In this vein, Michael Jordan had more than a little insight when he referred to himself as Black Jesus, as it was probably with Jordan’s ascension onto the bedroom walls of adolescents of all stripes that moderate black power morphed into super-black power. Jordan’s defiance of gravity, his domination on the basketball court, and his status as “near superhuman” – represented on screen in Space Jam (1996) where he actually saves the world – ensured the evolution of what Norman Mailer alluded to in his essay The White Negro: Whites were no longer content to only appropriate Black culture as the hipsters had done. What they wanted now was to become Blacks themselves. The reasons for this are manifold but Osama bin Laden, said it best “When people see a strong horse and a weak horse, by nature, they will like the strong horse.”

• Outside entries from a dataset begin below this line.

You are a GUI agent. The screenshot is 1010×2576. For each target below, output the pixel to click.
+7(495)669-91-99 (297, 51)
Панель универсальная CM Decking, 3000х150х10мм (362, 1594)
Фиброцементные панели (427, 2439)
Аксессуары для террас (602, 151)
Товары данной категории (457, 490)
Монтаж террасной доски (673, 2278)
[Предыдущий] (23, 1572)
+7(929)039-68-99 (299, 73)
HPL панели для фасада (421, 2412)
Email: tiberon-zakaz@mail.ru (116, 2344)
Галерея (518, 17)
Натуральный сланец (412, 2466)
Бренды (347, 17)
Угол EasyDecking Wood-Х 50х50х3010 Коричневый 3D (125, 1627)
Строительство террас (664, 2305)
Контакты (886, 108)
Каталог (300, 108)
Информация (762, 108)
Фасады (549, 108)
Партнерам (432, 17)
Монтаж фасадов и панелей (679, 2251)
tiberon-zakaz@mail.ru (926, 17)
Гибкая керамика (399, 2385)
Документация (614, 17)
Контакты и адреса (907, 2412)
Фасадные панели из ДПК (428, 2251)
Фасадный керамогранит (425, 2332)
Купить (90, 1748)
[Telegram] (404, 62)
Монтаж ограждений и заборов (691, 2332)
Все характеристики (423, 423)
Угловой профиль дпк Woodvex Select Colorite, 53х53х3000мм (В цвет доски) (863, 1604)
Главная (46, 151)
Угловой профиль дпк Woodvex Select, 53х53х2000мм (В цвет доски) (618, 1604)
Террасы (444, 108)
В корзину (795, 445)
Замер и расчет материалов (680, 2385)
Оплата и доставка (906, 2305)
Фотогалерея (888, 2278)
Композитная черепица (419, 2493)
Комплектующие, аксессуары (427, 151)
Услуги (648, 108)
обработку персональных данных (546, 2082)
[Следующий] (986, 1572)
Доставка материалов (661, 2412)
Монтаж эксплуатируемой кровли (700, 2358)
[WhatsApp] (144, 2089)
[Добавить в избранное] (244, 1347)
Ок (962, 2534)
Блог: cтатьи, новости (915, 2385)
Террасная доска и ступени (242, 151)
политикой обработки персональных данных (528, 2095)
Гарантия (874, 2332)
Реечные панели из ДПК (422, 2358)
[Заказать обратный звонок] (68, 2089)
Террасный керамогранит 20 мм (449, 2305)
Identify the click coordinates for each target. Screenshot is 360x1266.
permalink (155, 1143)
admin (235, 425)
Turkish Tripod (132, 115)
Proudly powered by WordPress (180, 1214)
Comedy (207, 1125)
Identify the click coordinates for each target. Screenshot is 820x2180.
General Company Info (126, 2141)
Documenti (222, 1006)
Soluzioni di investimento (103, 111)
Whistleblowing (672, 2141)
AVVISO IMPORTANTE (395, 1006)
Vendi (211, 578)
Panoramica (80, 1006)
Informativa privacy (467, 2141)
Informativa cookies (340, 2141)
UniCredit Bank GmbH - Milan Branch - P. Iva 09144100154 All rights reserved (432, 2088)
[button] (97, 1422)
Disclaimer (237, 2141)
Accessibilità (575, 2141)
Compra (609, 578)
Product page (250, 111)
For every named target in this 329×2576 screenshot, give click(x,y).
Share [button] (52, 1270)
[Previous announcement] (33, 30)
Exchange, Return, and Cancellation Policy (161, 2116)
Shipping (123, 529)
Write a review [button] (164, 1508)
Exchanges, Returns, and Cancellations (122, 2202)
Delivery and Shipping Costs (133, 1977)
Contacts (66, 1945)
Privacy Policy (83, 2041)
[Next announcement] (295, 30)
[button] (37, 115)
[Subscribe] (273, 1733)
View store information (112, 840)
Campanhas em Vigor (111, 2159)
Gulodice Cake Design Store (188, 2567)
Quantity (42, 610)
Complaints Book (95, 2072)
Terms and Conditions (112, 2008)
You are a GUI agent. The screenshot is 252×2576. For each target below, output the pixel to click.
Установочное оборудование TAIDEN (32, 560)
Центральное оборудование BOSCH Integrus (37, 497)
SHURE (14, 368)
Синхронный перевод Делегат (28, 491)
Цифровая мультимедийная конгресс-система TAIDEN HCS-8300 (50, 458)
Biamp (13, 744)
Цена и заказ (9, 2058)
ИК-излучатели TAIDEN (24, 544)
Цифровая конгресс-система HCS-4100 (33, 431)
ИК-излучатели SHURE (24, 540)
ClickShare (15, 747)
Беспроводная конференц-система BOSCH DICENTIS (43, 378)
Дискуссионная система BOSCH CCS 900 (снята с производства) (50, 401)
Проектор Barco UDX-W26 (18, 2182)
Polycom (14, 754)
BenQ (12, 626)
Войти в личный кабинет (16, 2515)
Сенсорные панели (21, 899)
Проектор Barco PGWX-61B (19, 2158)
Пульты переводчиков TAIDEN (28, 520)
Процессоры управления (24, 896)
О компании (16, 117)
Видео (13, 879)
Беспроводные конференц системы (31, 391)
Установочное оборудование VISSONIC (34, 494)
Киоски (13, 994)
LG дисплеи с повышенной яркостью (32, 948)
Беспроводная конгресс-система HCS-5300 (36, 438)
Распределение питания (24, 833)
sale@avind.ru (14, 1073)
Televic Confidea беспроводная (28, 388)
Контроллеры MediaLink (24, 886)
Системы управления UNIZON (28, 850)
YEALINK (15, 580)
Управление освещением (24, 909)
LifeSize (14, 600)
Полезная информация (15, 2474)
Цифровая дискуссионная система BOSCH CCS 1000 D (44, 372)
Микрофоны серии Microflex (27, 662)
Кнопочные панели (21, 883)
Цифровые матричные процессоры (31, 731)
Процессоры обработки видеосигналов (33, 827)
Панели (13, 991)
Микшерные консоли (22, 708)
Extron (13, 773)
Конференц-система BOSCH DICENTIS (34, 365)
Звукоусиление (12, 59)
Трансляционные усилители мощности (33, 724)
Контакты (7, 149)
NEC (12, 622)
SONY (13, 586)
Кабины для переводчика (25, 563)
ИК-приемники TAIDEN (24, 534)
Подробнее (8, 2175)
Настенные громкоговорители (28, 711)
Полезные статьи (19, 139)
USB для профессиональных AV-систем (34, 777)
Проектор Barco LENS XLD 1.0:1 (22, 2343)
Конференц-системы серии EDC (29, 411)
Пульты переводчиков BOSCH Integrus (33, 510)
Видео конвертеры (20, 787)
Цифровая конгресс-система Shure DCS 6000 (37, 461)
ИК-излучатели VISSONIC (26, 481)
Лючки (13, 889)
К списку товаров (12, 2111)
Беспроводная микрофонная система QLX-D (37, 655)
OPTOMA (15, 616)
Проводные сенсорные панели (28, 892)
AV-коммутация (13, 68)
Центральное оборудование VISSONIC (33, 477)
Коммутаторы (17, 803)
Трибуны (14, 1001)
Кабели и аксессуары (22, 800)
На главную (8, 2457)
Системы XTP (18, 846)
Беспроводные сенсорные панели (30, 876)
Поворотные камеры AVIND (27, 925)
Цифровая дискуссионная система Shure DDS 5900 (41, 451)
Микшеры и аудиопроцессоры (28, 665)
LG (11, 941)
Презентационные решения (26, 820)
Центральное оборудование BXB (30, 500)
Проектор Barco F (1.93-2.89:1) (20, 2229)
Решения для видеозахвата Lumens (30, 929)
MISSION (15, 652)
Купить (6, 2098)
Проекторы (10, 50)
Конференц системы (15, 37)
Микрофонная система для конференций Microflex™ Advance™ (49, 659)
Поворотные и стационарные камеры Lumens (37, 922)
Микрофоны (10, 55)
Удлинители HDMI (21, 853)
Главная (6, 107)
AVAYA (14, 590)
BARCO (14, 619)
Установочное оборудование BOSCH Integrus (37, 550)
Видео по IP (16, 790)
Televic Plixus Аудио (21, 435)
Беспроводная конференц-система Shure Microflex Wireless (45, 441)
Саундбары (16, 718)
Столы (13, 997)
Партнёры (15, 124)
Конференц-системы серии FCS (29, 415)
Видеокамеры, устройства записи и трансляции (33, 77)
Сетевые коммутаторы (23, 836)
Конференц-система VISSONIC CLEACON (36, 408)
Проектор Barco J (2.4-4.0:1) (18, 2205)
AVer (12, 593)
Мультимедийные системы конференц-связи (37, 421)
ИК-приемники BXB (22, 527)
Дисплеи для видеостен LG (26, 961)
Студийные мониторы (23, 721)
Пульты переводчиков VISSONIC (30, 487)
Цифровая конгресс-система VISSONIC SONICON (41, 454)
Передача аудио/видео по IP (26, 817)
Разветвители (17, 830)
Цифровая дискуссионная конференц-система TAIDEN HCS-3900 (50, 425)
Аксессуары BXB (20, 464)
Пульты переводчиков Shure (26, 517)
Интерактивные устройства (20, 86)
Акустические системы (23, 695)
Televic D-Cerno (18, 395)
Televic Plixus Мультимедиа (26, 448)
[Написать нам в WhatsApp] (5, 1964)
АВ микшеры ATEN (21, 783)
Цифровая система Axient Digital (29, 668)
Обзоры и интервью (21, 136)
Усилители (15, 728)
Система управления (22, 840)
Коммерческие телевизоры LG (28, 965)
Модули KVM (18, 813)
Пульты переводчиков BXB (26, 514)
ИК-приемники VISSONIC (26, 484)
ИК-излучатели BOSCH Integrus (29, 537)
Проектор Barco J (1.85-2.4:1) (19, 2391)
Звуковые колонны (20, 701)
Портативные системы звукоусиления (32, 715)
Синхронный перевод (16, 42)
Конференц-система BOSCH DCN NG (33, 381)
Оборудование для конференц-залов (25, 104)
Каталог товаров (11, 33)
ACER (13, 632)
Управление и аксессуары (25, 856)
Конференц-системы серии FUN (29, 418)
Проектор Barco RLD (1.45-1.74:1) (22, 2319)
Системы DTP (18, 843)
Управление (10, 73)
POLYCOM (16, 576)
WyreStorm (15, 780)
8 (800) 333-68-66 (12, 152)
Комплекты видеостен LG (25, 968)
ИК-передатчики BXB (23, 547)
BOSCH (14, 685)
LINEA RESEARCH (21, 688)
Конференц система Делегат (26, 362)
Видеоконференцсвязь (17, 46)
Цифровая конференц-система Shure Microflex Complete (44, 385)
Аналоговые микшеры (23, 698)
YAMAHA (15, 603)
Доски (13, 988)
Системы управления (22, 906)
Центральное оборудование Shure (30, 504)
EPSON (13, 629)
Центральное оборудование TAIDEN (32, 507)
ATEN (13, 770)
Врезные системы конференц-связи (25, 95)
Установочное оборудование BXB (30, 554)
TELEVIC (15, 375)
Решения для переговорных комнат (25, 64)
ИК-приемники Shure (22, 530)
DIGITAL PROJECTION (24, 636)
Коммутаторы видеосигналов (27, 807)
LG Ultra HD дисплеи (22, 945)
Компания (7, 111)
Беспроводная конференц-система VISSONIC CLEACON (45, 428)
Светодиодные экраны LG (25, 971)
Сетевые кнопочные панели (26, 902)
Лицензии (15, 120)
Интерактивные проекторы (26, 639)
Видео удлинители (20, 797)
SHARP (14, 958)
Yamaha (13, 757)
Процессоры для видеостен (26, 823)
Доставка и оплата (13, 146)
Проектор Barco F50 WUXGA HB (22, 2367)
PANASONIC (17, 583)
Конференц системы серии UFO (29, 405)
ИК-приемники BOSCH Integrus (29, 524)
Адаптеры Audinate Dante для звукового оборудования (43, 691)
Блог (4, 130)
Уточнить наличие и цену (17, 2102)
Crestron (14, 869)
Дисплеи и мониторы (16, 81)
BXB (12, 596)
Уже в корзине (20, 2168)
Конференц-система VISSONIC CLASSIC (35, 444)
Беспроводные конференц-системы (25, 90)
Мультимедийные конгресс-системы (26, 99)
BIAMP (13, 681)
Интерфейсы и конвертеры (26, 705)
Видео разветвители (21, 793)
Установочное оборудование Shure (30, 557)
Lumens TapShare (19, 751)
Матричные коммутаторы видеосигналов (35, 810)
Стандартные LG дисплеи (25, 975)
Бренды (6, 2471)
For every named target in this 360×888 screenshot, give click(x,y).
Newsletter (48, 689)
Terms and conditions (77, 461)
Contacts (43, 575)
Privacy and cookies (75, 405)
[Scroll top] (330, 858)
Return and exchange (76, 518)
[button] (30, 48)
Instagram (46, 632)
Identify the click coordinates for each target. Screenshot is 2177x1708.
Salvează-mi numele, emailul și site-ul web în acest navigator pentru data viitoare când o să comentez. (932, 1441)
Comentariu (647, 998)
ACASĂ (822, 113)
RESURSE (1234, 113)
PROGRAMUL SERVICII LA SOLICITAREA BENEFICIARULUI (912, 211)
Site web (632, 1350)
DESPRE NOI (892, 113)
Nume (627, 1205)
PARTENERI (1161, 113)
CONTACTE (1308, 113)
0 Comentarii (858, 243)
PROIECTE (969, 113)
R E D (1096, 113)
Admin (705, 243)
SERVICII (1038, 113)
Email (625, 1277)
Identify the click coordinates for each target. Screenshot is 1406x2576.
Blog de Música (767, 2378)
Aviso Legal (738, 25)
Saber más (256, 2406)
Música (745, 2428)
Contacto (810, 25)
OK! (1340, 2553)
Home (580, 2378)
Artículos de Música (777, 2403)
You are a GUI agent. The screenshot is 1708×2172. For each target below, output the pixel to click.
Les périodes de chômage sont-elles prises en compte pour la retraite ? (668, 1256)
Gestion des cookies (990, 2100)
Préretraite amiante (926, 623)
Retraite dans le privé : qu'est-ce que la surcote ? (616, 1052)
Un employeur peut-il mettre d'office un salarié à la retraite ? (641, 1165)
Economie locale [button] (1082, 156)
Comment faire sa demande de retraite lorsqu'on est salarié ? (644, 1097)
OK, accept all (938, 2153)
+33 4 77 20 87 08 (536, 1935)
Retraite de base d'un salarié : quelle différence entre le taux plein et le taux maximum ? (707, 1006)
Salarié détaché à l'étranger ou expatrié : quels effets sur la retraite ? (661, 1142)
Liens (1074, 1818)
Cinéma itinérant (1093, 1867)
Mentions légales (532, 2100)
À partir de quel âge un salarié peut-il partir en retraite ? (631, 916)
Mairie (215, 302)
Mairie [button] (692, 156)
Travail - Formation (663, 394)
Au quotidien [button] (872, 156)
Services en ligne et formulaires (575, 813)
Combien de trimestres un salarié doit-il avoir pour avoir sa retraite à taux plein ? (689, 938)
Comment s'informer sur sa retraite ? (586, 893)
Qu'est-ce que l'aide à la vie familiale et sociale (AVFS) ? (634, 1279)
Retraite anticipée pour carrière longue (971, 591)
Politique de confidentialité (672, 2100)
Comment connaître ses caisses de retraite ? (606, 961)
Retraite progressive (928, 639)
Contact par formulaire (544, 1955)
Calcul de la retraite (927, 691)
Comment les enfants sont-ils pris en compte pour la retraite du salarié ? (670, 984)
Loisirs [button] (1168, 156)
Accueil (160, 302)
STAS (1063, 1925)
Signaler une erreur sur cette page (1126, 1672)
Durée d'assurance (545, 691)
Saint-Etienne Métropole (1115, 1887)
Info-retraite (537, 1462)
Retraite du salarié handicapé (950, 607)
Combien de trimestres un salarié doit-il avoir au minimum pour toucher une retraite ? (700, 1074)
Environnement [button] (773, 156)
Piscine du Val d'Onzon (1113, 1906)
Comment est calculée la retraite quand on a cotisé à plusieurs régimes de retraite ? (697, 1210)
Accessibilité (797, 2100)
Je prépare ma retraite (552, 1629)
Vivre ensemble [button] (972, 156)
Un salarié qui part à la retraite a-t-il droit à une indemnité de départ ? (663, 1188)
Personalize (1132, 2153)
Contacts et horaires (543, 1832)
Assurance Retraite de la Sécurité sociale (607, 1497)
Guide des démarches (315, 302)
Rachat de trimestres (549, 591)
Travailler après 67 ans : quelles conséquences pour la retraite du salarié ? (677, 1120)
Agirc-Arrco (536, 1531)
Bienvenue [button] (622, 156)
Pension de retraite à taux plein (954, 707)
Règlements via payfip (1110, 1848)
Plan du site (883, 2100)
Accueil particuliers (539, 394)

But the deeper significance of the symbol is the Black male as the progenitor of the “Love Religion – good times, fun, smiles, sexualized modernity. The noble Black who has been dethroned from “kingdoms in Africa,” by evil white colonialists – that noble Black who captured their own for that selfsame slavery. That noble black who’s intrinsic human dignity is withheld from him because of white achievement, civilization, and culture – all nefarious forms of oppression.
|Blacks in Ancient Egypt (shortly after they arrived there in spaceships).|
As modernity slides deeper and deeper into the vacant idolatry of celebrity, it requires more images and spectacle to sustain itself, more vacant gods for the Hollywood pantheon to draw upon. After all, diversified elites function better than non-diversified ones (see Walter Benn Michaels, The Trouble with Diversity). And within this pantheon of hollow idols is the Black, manifested in various forms as the true nobility of the universal human soul – Mandela, Martin Luther King Jr., Oprah Winfrey, Obama, even Will Smith, Morgan Freeman and Tiger Woods. All these people are symbols of the tolerance of America; in this respect they are supra-individuals, they transcend their own identities and personalities to become a symbol for something further, something bordering on the realm of the mythic.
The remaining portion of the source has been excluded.